Facing rejection as a church visitor is tough enough. However, if you don’t see the value of attending church in the first place, it’s nearly impossible to face something as unpleasant and alienating as being the lonely visitor standing with a cold cup of coffee in the lobby while everyone else cheerfully chats with one another.

When I stopped going to church, I didn’t see how I could ever make church work for me again. However, as I prayed about it, God sent a little nagging thought into the back of my mind: “Never say, never.”

I didn’t, but it was hard to believe.

My time isolated from Christian community was tough. As I struggled to find a new Christian community and faced the possibility of rejection or getting tangled in an unhealthy church, those seven years in the wilderness away from church reminded me what was at stake.

It’s really, really hard to be a Christian without the support of a community. For a few years we hosted a few Christian friends at our home for a morning prayer meeting before work, and that was a lifeline for me.

We only had about 30-45 minutes, but it was just enough to provide me a safe place to share my struggles and to find the support I needed so desperately.

Belonging to a Christian community is not about just stamping your time card each week and relieving your Christian guilt. In fact, the obligation of attending church is an empty mirage of Christianity. Attending church weekly is not a way of avoiding sin in and of itself.

Belonging to the life-giving Christian community, which can be found in church, is how we are sustained and kept healthy. We need to be with people who are facing the same challenges in life or who have worked through the same stuff as us.

We need to know we’re not the only crazy ones. We need to receive prayer from people who face the same doubts, fears, and temptations. Belonging to community is not always the same thing as “attending” a church.

We need to know that someone we care about will be crushed if we give in to our sinful desires. We need to know that someone will pray for our restoration after we have failed.

- [Material provided]

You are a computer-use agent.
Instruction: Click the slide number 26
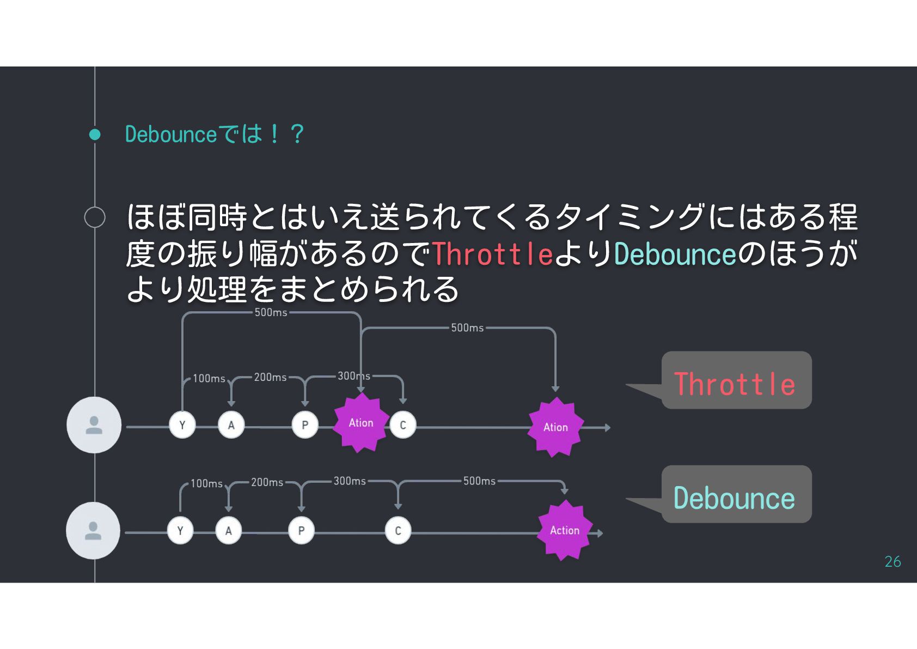(892, 561)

- [Instructions]
(a) In the passage on Christian community, rewrite the section between "I didn’t, but" and "needed so desperately.", inclusive, replacing "wilderness" with "desert".
(b) Answer these questions from the passage on Christian community:
(i) What thought did God send into the back of the writer's mind?
(ii) How many years did the writer spend away from church?
(iii) About how long did the morning prayer meetings last?

- [The answers]
(a)
I didn’t, but it was hard to believe.

My time isolated from Christian community was tough. As I struggled to find a new Christian community and faced the possibility of rejection or getting tangled in an unhealthy church, those seven years in the desert away from church reminded me what was at stake.

It’s really, really hard to be a Christian without the support of a community. For a few years we hosted a few Christian friends at our home for a morning prayer meeting before work, and that was a lifeline for me.

We only had about 30-45 minutes, but it was just enough to provide me a safe place to share my struggles and to find the support I needed so desperately.

(b)
(i) "Never say, never."
(ii) Seven years.
(iii) About 30-45 minutes.